** DATA **

==========

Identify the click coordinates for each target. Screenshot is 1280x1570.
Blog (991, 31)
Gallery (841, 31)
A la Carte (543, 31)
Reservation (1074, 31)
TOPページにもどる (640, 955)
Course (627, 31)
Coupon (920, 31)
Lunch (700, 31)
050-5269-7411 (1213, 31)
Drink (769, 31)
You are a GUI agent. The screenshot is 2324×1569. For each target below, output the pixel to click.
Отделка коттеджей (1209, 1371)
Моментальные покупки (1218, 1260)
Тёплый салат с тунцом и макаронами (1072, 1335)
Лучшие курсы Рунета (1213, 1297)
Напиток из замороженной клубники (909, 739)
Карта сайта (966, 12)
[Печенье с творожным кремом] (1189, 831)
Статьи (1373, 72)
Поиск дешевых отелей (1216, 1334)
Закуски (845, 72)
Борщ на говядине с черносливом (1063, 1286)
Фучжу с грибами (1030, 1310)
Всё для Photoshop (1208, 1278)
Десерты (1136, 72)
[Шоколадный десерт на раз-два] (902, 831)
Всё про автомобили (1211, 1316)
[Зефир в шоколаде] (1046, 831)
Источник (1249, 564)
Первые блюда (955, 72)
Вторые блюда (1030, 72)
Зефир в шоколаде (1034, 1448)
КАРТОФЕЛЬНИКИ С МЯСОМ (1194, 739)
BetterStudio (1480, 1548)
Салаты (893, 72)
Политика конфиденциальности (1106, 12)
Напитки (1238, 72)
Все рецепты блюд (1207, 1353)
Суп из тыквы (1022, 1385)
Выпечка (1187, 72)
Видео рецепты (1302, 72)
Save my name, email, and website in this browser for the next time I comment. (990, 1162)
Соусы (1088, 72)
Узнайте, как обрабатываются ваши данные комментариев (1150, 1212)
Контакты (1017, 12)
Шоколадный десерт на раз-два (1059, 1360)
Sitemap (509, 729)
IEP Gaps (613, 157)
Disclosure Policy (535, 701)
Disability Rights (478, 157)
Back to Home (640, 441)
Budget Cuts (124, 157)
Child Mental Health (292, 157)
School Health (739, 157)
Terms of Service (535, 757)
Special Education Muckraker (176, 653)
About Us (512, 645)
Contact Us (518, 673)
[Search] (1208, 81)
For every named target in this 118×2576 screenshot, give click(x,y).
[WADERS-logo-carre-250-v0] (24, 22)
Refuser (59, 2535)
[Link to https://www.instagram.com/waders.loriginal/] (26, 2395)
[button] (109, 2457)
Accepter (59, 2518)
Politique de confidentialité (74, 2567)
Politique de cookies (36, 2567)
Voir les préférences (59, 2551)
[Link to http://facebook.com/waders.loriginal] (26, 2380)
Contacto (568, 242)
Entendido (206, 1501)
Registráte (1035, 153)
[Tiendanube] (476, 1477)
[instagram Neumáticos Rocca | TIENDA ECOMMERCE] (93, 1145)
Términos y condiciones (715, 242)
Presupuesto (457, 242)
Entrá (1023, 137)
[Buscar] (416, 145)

==========

Write the records out once more. Change nothing.

Identify the click coordinates for each target. Screenshot is 1280x1570.
Blog (991, 31)
Gallery (841, 31)
A la Carte (543, 31)
Reservation (1074, 31)
TOPページにもどる (640, 955)
Course (627, 31)
Coupon (920, 31)
Lunch (700, 31)
050-5269-7411 (1213, 31)
Drink (769, 31)
You are a GUI agent. The screenshot is 2324×1569. For each target below, output the pixel to click.
Отделка коттеджей (1209, 1371)
Моментальные покупки (1218, 1260)
Тёплый салат с тунцом и макаронами (1072, 1335)
Лучшие курсы Рунета (1213, 1297)
Напиток из замороженной клубники (909, 739)
Карта сайта (966, 12)
[Печенье с творожным кремом] (1189, 831)
Статьи (1373, 72)
Поиск дешевых отелей (1216, 1334)
Закуски (845, 72)
Борщ на говядине с черносливом (1063, 1286)
Фучжу с грибами (1030, 1310)
Всё для Photoshop (1208, 1278)
Десерты (1136, 72)
[Шоколадный десерт на раз-два] (902, 831)
Всё про автомобили (1211, 1316)
[Зефир в шоколаде] (1046, 831)
Источник (1249, 564)
Первые блюда (955, 72)
Вторые блюда (1030, 72)
Зефир в шоколаде (1034, 1448)
КАРТОФЕЛЬНИКИ С МЯСОМ (1194, 739)
BetterStudio (1480, 1548)
Салаты (893, 72)
Политика конфиденциальности (1106, 12)
Напитки (1238, 72)
Все рецепты блюд (1207, 1353)
Суп из тыквы (1022, 1385)
Выпечка (1187, 72)
Видео рецепты (1302, 72)
Save my name, email, and website in this browser for the next time I comment. (990, 1162)
Соусы (1088, 72)
Узнайте, как обрабатываются ваши данные комментариев (1150, 1212)
Контакты (1017, 12)
Шоколадный десерт на раз-два (1059, 1360)
Sitemap (509, 729)
IEP Gaps (613, 157)
Disclosure Policy (535, 701)
Disability Rights (478, 157)
Back to Home (640, 441)
Budget Cuts (124, 157)
Child Mental Health (292, 157)
School Health (739, 157)
Terms of Service (535, 757)
Special Education Muckraker (176, 653)
About Us (512, 645)
Contact Us (518, 673)
[Search] (1208, 81)
For every named target in this 118×2576 screenshot, give click(x,y).
[WADERS-logo-carre-250-v0] (24, 22)
Refuser (59, 2535)
[Link to https://www.instagram.com/waders.loriginal/] (26, 2395)
[button] (109, 2457)
Accepter (59, 2518)
Politique de confidentialité (74, 2567)
Politique de cookies (36, 2567)
Voir les préférences (59, 2551)
[Link to http://facebook.com/waders.loriginal] (26, 2380)
Contacto (568, 242)
Entendido (206, 1501)
Registráte (1035, 153)
[Tiendanube] (476, 1477)
[instagram Neumáticos Rocca | TIENDA ECOMMERCE] (93, 1145)
Términos y condiciones (715, 242)
Presupuesto (457, 242)
Entrá (1023, 137)
[Buscar] (416, 145)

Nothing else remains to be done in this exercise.